Guillaume Poitrinal dénonce la lenteur administrative et celle de la justice pour les projets en France

Guillaume Poitrinal, l’ancien président d’Unibail-Rodamco a répondu à nos questions sur les recours juridiques qui visent de plus en plus de projets immobiliers en France.

Guillaume Poitrinal, président de Woodeum & Cie le 11 mars 2015 au Mipim à Cannes - Defense-92.fr

L’ancien président d’Unibail-Rodamco, Guillaume Poitrinal, aujourd’hui président de Woodeum & Cie continue sa croisade contre les recours à l’encontre des permis de construire. En 2012, il avait publié l’ouvrage « Plus vite ! La France malade de son temps » aux éditions Grasset & Fasquelle où il dénonçait la multitude des recours qui visent de nombreux projets en France. Guillaume Poitrinal est intervenu lors d’une conférence au Mipim pour dénoncer une nouvelle fois ces pratiques. L’ancien homme fort de la foncière s’est confié à Defense-92.fr.

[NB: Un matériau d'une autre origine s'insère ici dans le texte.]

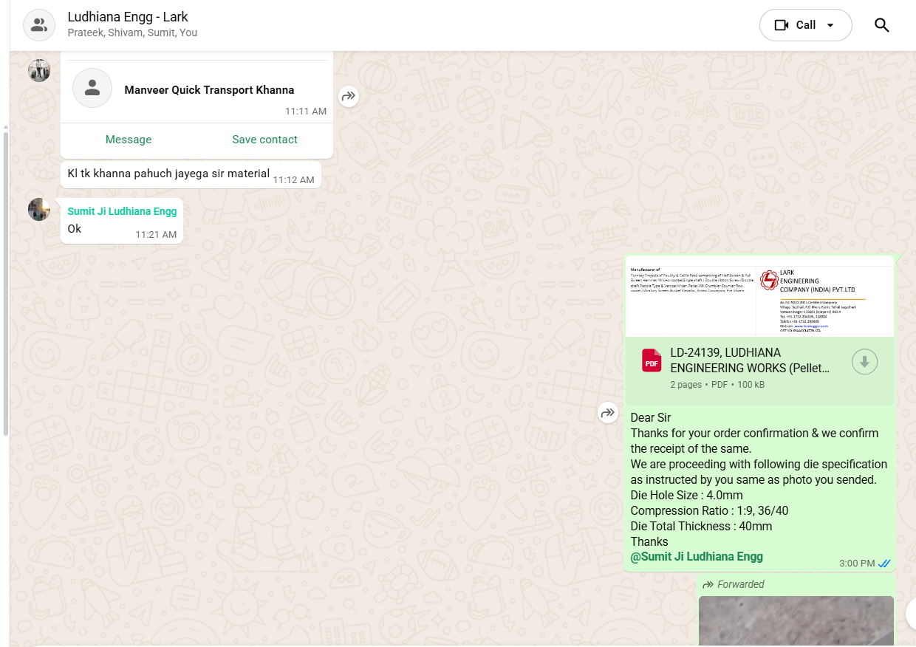Open the group avatar icon in header
This screenshot has height=647, width=916.
tap(39, 25)
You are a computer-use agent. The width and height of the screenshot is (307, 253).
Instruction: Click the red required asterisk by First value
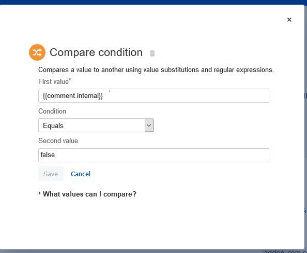(x=69, y=79)
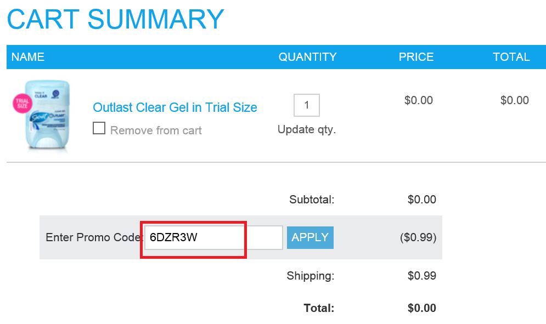Select the ($0.99) promo discount amount

(x=418, y=237)
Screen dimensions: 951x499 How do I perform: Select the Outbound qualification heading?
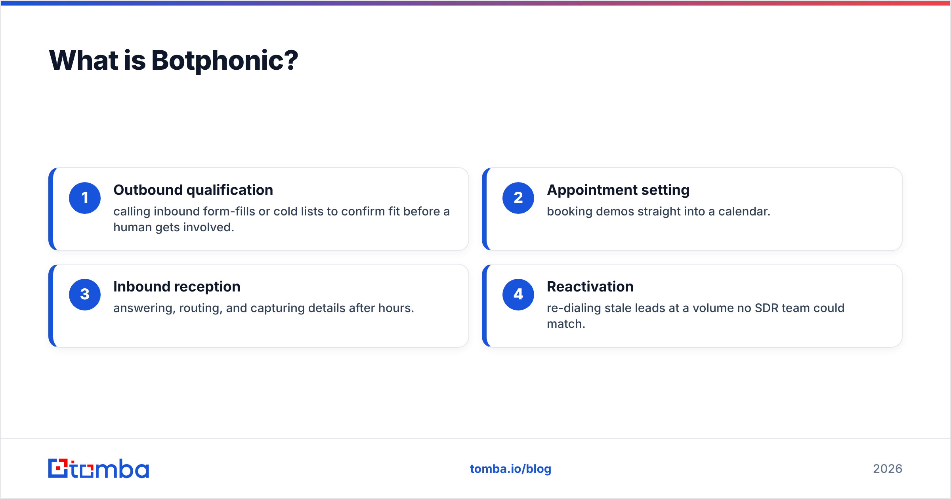pyautogui.click(x=193, y=190)
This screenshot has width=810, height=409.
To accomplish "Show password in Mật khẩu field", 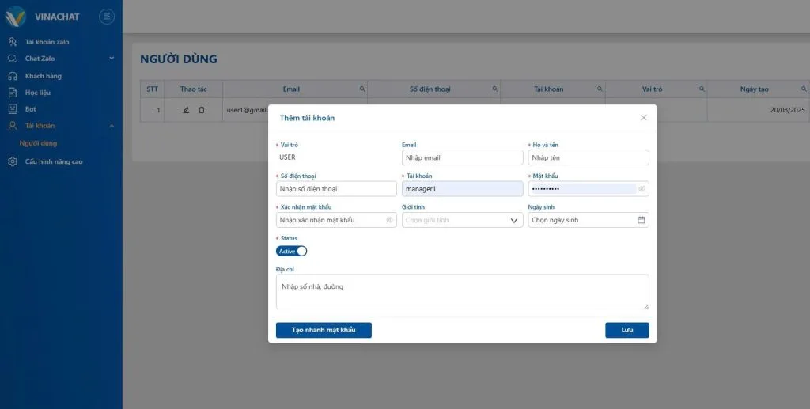I will [642, 189].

« La France se distingue des autres pays par la lenteur des projets; la France elle a des idées, des projets, des architectes, des promoteurs et elle a des besoins. Ce qui la différencie c’est la lenteur. Lenteur administrative pour l’obtention des autorisations et ensuite la contestation quasi systématique des autorisations devant la justice » explique t-il en parlant d’une justice « très manipulable du point de vue du temps ».

« Il faudrait pouvoir traiter les recours en six mois, traiter les appels en six mois » préconise t-il. « Il faudrait obtenir des permis de construire en deux ans au lieu de cinq (ndlr,  recours juridiques compris ); tout çà nous permettrait de réaliser de beaux projets en cinq, six ans, ce qui est à  peu près le temps moyen européen » souhaite t-il en précisant qu’en France les délais sont de sept à neuf ans. Mais il ne souhaite pas tomber dans les « excès asiatiques » où des projets peuvent être menés en un an ou deux.

« Ce temps administratif et judiciaire est un vrai handicap pour la France » estime t-il en espérant qu’il sera corrigé. « Il y a aujourd’hui une prise de conscience à droite et à gauche […] Tout le monde est mobilisé pour faire réduire ces délais administratifs et judiciaires, je crois » conclut-il.